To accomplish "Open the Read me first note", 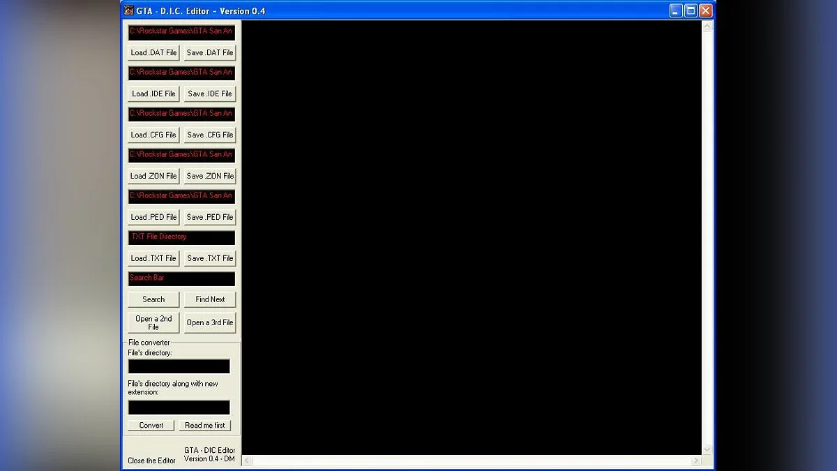I will tap(205, 425).
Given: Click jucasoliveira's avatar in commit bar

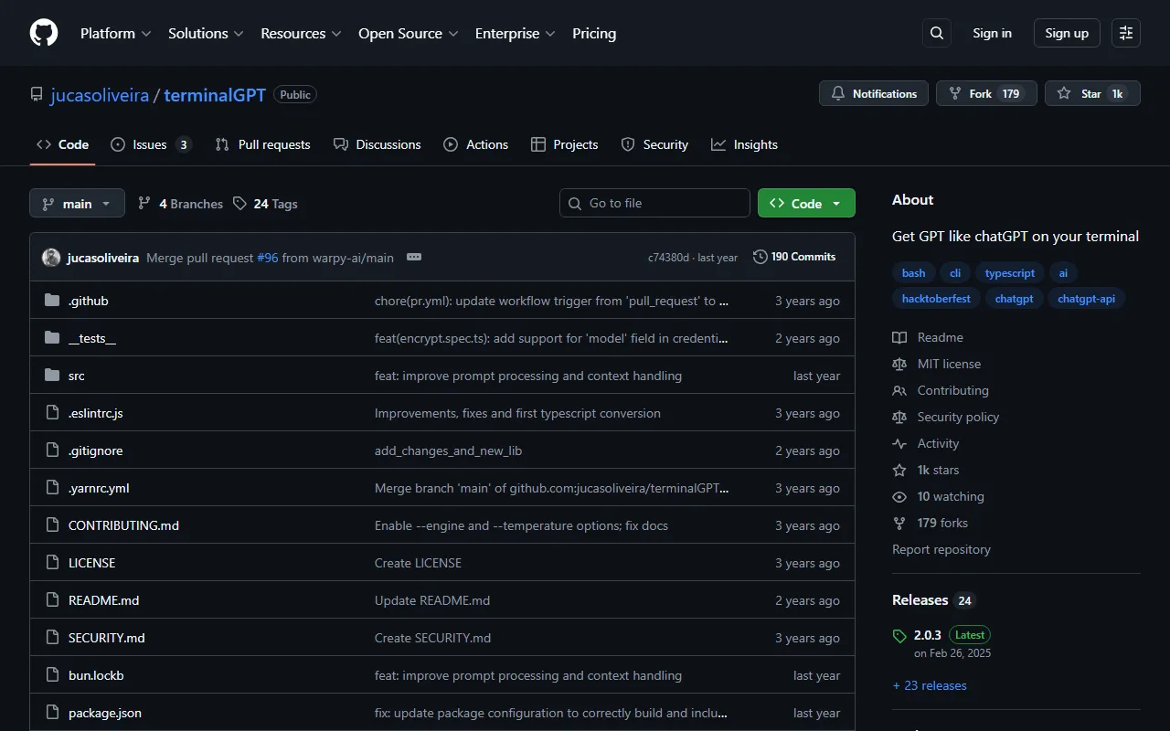Looking at the screenshot, I should click(x=51, y=258).
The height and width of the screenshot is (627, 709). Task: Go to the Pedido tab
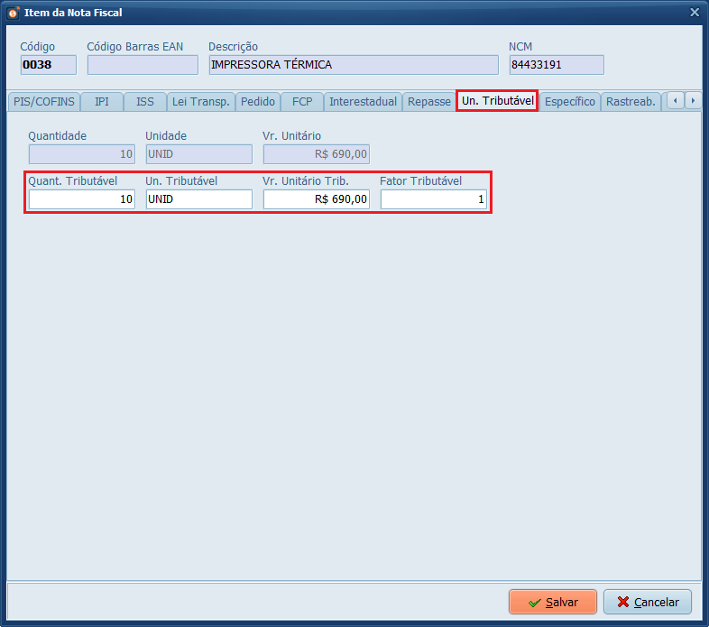[x=258, y=102]
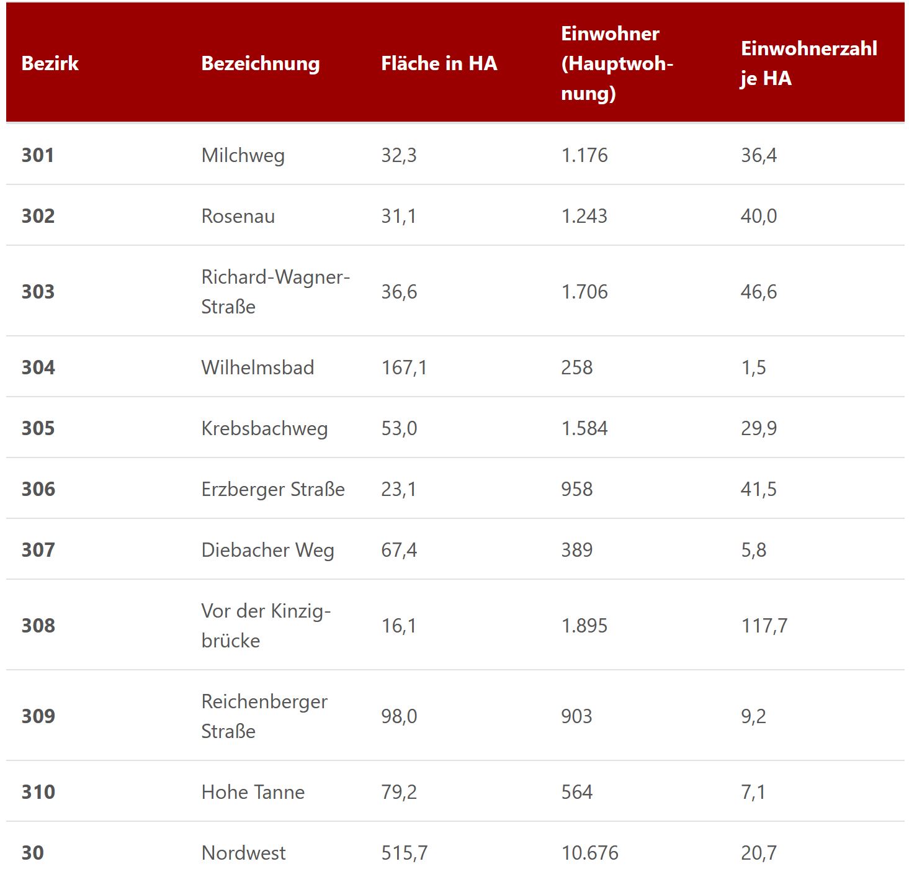Click the Nordwest total row name
This screenshot has height=887, width=909.
244,853
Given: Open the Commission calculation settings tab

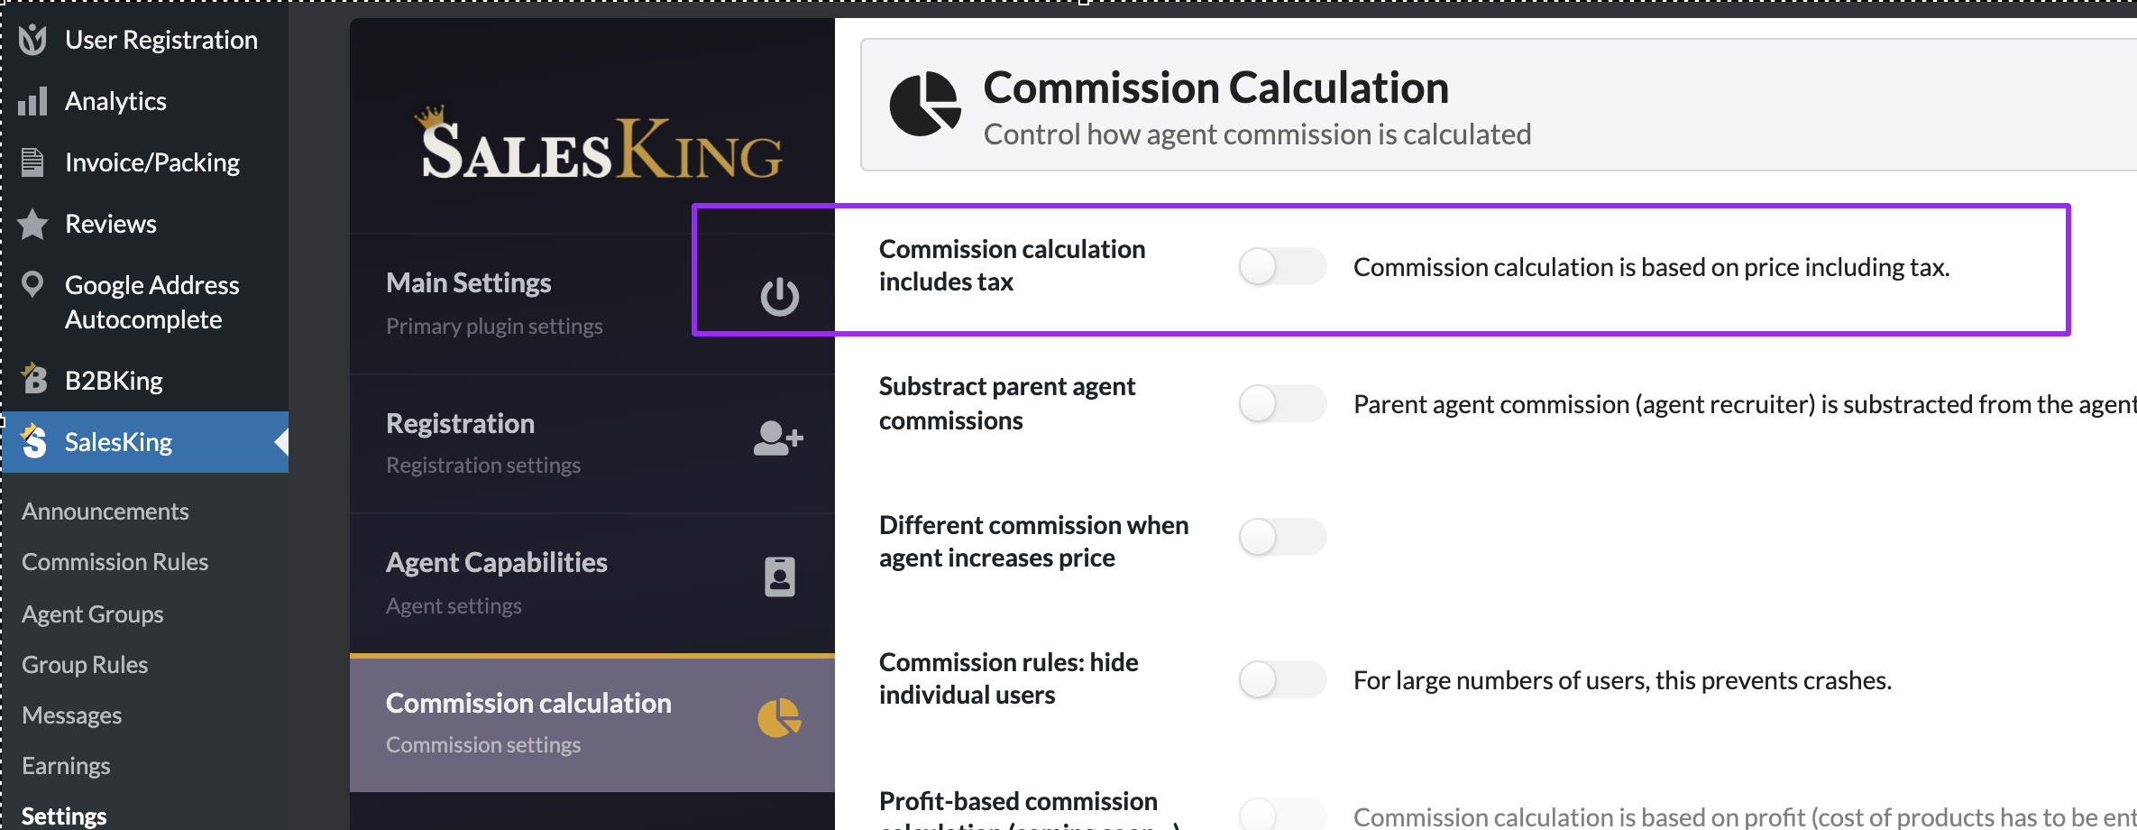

::::

*Activity*
From the material above, write out exactly the lines from the line with "The height and" through the closing line, inclusive, and no pictures.

*Solution to this exercise*
The height and width of the screenshot is (627, 709). Task: Go to the Pedido tab
[x=258, y=102]
Click the Nordwest total row name
This screenshot has height=887, width=909.
244,853
Given: Open the Commission calculation settings tab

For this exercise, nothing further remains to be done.